Here are some excerpts:
A couple of years ago, scientists at a university in the north of England did an experiment in their staff common room where people are supposed to pay for coffee by putting money into a box — an honor system. Above the notice reminding everyone to pay, the scientists put a picture of eyes during some weeks and a picture of flowers in other weeks. In the weeks with eyes, people paid more often than they did in the weeks with flowers.
… a number of researchers believe that humans have neural circuits dedicated to perceiving eyes and the direction they’re looking.
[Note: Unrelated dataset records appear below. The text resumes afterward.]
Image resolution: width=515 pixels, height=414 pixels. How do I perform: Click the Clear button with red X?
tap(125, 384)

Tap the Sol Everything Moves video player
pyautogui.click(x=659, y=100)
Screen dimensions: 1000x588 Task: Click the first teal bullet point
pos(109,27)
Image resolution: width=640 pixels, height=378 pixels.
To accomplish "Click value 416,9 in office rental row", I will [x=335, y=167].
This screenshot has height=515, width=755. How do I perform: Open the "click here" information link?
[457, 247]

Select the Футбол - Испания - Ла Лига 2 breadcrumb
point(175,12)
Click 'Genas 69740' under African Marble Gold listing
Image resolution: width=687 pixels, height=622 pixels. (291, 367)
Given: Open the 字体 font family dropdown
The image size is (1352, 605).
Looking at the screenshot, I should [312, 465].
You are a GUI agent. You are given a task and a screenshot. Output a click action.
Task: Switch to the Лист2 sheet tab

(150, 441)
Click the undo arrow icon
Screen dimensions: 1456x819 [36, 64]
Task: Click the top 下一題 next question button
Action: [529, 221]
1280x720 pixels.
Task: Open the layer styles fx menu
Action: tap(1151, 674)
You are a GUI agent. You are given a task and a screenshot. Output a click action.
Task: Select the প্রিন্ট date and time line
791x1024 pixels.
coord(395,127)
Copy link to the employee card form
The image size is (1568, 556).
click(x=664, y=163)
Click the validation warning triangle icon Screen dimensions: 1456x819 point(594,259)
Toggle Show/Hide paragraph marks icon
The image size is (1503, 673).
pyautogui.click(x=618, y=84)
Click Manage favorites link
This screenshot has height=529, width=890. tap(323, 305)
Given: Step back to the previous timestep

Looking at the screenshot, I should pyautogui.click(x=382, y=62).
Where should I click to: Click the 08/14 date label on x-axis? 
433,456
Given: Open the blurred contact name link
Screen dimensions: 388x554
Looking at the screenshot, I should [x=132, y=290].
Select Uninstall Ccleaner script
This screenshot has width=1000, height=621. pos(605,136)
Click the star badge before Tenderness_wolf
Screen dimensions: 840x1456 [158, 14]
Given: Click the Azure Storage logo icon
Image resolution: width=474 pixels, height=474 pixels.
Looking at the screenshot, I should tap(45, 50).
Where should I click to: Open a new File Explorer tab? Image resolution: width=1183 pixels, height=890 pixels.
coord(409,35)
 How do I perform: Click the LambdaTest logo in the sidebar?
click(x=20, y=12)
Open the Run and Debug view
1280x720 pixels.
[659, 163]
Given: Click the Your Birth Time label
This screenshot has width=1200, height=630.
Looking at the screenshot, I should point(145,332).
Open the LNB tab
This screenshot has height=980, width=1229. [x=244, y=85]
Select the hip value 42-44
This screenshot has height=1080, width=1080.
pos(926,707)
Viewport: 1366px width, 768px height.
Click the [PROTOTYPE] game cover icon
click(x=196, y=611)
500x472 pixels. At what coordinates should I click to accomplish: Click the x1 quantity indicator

Why might this have evolved?
Okay, Olivia, you’ve got our attention. Tell us what you think.
Humans are a highly social species; perhaps we’ve evolved to be sensitive to being watched because what other people see you doing may alter the way they treat you. In our evolutionary past, individuals seen to be selfish or greedy may have found themselves ostracized — or even killed.
Maybe. But what do we do with these ideas?
To my mind, all this raises a slew of questions. Our cities are plastered with images of faces — do these influence our behavior? What about countries that have real dictators, whose photographs are ubiquitous — does that have an effect? Moreover, to date, experiments have looked at the effects of eyes on generosity and honesty. But can images of eyes modulate other aspects of our behavior — a tendency for vandalism, say? Instead of signs announcing, in words, the presence of surveillance systems, would pictures of pairs of eyes be more effective?
Perhaps we should do some experiments.
Olivia, your Curmudgeon volunteers to be your test subject. Cast your eyes in our direction. We strongly suspect that something might develop.